Seven Foster Kids Became a Family
by Martha G.
This is a story that starts with our foster parents. The word “foster” is not what we use nor feel, when we say “parents.” That usually means in society that your mom gave birth to you. But in a way, our foster mom did. She gave us LIFE.
We came from the Laguna Honda orphanage on 19th Avenue in San Francisco. In 1946, when my parents drove to the orphanage, they saw a little girl named Linda. She was 6½ years old. They asked her if she would like to come live with them and she said, “I’d like to, but only if you take my little sister Jeannie who was 4½ and little brother Alex who was just 2½. This little girl Linda was given such adult responsibilities. It was amazing how protective she was and I’m certain she was around three or four when she was handed this responsibility. At the ripe old age of 6½, she was going to make this happen for her brother and sister, even if it jeopardized her chances for a home.

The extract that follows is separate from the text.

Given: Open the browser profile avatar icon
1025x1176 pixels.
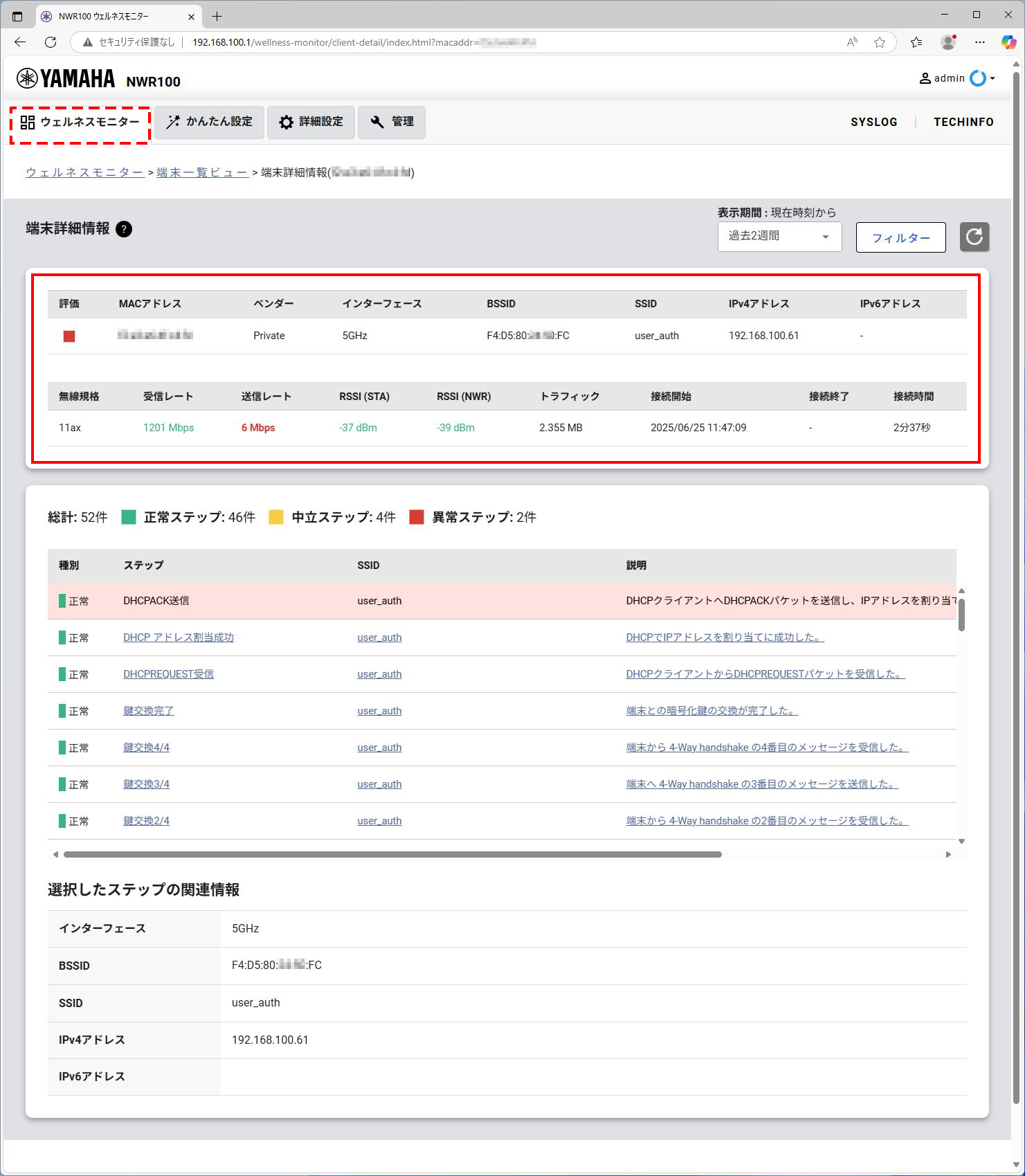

Mary and Joseph said, “Honey, we’re sorry but we don’t think we have enough room,” so hugs were given and they said their goodbyes. So Mary and Joseph left, heading for home. Now, 19th Avenue has a traffic light on every corner, and they hit a lot of red lights, which gave them time to think about what had just happened at the orphanage. Without saying a word to each other, they made a U-turn at the light and went back to pick up all three kids.

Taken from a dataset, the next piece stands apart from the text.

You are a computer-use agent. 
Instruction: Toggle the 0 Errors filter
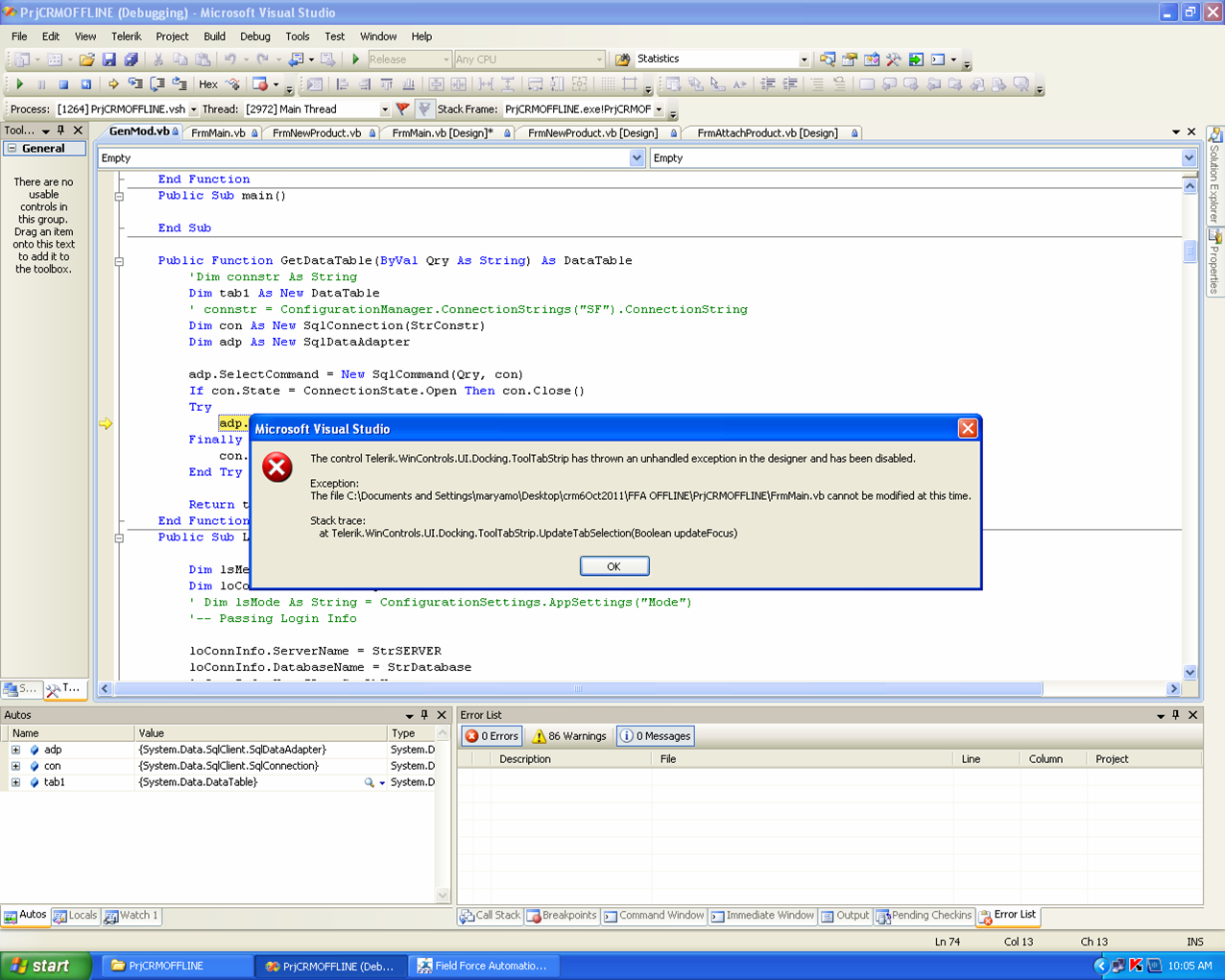(x=492, y=736)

My sister Kathy was playing with her red wagon when Mary and Joseph met and brought her home. Then there was Marian, quiet and gentle. She was the oldest. Ray came when he was 7 years old. Myself, Martha, was days old, the last permanent member of the family,
We’re all different nationality: Spanish, Filipino, Irish, Mexican, German, Italian. But we all look alike. We’re FAMILY!
We want to thank our parents’ little angel who passed away at just 2 years in the late 1930’s, Joseph Jr. Cabrera.
Our 86-year-old brother, Ralph, thank you for sharing Mom and Dad with us.
Our parents helped well over a 100 foster children and yes, they were our brothers and sisters, if just for a short time.